Las relaciones tienen un comienzo que lleva una dirección. Si hay una situación en común, seguro que van a evolucionar con más calma que las accidentales. En las actividades conjuntas, como una clase, o un trabajo, uno no escoge a sus compañeros y va viendo cómo y con quién tiene afinidades que pueden desarrollarse en el tiempo. Cuando uno conoce a un extraño bajo una circunstancia casual, ese primer impulso es el que generalmente lleva el progreso. Si alguien no me atrajo cuando lo conocí y no tengo ocasión de volver a tratarlo, simplemente sale de mi pensamiento.
Creo que es importante entender en dónde comienzan las relaciones para ver si uno quiere llevarlas por allí. También pesa mucho si uno está dispuesto a darle largas a una persona con la que no necesariamente hubo fuegos artificiales en un principio, pero que tiene potencial de caer bien. No siempre es lo mismo. Pero sí siempre es necesario analizarse uno a ver qué quiere.
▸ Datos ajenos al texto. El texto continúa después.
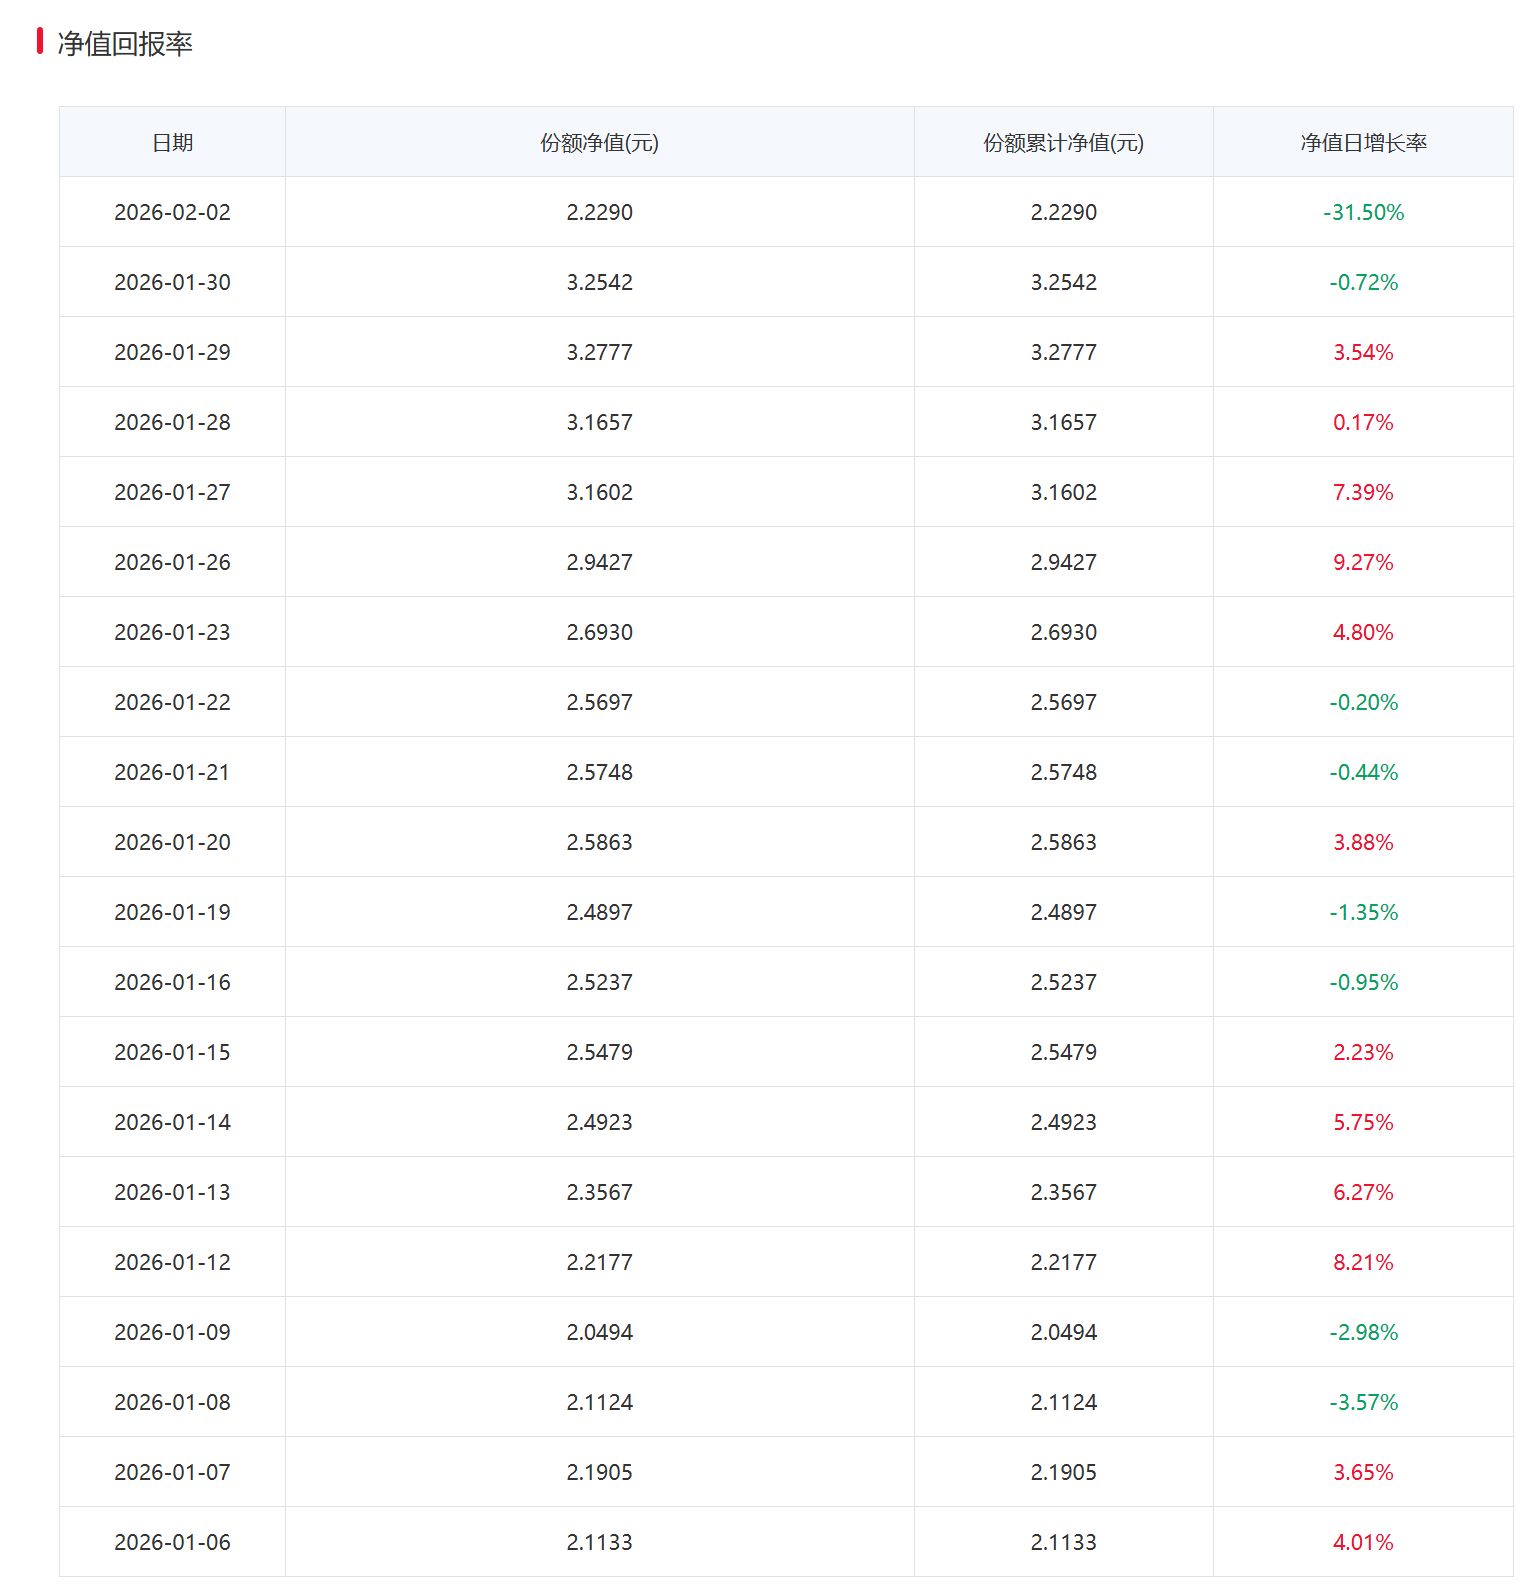Click the 份额净值(元) column header

tap(599, 143)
Conocer gente nueva a cierta edad depende mucho más de la casualidad que de la cotidianidad. Uno ya casi no cambia de círculo y rara vez toma actividades nuevas. Es lo que hay. Lo más que uno puede esperar, es que un feliz accidente le permita encontrarse con alguien distinto. Y, de allí, ver si le gusta. Y, más aún, si le cae bien. Y, sobre todo, si ambas cosas se conjugan. Difícil. No imposible.